Top of Stored data
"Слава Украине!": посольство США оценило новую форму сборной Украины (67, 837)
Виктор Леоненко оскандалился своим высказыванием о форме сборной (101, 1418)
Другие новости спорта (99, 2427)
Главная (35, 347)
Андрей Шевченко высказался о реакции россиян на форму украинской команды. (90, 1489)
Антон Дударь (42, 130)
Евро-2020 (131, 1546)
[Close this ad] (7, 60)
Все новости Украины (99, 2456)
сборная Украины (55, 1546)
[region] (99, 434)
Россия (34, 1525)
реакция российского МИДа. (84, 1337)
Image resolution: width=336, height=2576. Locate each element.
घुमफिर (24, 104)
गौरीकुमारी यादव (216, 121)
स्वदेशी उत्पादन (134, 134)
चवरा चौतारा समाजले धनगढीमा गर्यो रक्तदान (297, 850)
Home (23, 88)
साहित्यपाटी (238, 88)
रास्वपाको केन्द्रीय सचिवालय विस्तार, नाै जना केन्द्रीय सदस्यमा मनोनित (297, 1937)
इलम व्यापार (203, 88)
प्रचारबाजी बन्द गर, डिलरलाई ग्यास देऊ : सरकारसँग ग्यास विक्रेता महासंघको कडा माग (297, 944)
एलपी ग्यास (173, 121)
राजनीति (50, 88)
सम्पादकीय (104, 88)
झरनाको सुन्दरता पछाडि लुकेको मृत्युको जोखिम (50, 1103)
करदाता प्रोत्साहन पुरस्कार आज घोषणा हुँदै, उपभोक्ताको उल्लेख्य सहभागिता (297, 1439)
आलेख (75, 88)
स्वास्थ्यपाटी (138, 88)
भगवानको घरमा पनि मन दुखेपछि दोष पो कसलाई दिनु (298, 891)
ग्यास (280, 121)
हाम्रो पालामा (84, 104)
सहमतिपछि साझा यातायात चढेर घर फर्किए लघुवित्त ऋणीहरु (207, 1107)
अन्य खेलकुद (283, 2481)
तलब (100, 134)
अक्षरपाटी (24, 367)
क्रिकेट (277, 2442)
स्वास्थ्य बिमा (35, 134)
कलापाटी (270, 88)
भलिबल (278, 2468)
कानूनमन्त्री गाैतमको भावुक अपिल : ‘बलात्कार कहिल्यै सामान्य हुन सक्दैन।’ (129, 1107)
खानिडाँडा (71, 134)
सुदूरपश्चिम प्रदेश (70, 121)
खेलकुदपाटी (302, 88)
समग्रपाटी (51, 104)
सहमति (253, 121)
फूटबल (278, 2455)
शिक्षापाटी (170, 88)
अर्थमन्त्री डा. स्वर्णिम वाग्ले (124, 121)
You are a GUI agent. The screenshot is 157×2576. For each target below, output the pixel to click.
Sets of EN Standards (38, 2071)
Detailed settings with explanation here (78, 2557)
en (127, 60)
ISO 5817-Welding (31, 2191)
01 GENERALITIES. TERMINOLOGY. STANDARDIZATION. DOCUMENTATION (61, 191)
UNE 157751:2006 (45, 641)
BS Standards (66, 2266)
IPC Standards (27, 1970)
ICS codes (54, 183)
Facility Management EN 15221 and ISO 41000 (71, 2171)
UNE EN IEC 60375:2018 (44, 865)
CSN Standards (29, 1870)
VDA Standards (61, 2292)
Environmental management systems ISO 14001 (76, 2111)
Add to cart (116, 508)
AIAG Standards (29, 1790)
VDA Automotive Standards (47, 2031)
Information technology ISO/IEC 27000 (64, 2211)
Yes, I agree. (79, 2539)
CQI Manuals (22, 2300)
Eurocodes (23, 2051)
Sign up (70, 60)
Bottom of Stored data
What the task requires -
Each line from the one holding "राजनीति (50, 88)" to the end of the data above goes into the answer exactly as written, and no other line does.

Solution -
राजनीति (50, 88)
सम्पादकीय (104, 88)
झरनाको सुन्दरता पछाडि लुकेको मृत्युको जोखिम (50, 1103)
करदाता प्रोत्साहन पुरस्कार आज घोषणा हुँदै, उपभोक्ताको उल्लेख्य सहभागिता (297, 1439)
आलेख (75, 88)
स्वास्थ्यपाटी (138, 88)
भगवानको घरमा पनि मन दुखेपछि दोष पो कसलाई दिनु (298, 891)
ग्यास (280, 121)
हाम्रो पालामा (84, 104)
सहमतिपछि साझा यातायात चढेर घर फर्किए लघुवित्त ऋणीहरु (207, 1107)
अन्य खेलकुद (283, 2481)
तलब (100, 134)
अक्षरपाटी (24, 367)
क्रिकेट (277, 2442)
स्वास्थ्य बिमा (35, 134)
कलापाटी (270, 88)
भलिबल (278, 2468)
कानूनमन्त्री गाैतमको भावुक अपिल : ‘बलात्कार कहिल्यै सामान्य हुन सक्दैन।’ (129, 1107)
खानिडाँडा (71, 134)
सुदूरपश्चिम प्रदेश (70, 121)
खेलकुदपाटी (302, 88)
समग्रपाटी (51, 104)
सहमति (253, 121)
फूटबल (278, 2455)
शिक्षापाटी (170, 88)
अर्थमन्त्री डा. स्वर्णिम वाग्ले (124, 121)
You are a GUI agent. The screenshot is 157×2576. For each target below, output the pixel to click.
Sets of EN Standards (38, 2071)
Detailed settings with explanation here (78, 2557)
en (127, 60)
ISO 5817-Welding (31, 2191)
01 GENERALITIES. TERMINOLOGY. STANDARDIZATION. DOCUMENTATION (61, 191)
UNE 157751:2006 (45, 641)
BS Standards (66, 2266)
IPC Standards (27, 1970)
ICS codes (54, 183)
Facility Management EN 15221 and ISO 41000 (71, 2171)
UNE EN IEC 60375:2018 (44, 865)
CSN Standards (29, 1870)
VDA Standards (61, 2292)
Environmental management systems ISO 14001 (76, 2111)
Add to cart (116, 508)
AIAG Standards (29, 1790)
VDA Automotive Standards (47, 2031)
Information technology ISO/IEC 27000 (64, 2211)
Yes, I agree. (79, 2539)
CQI Manuals (22, 2300)
Eurocodes (23, 2051)
Sign up (70, 60)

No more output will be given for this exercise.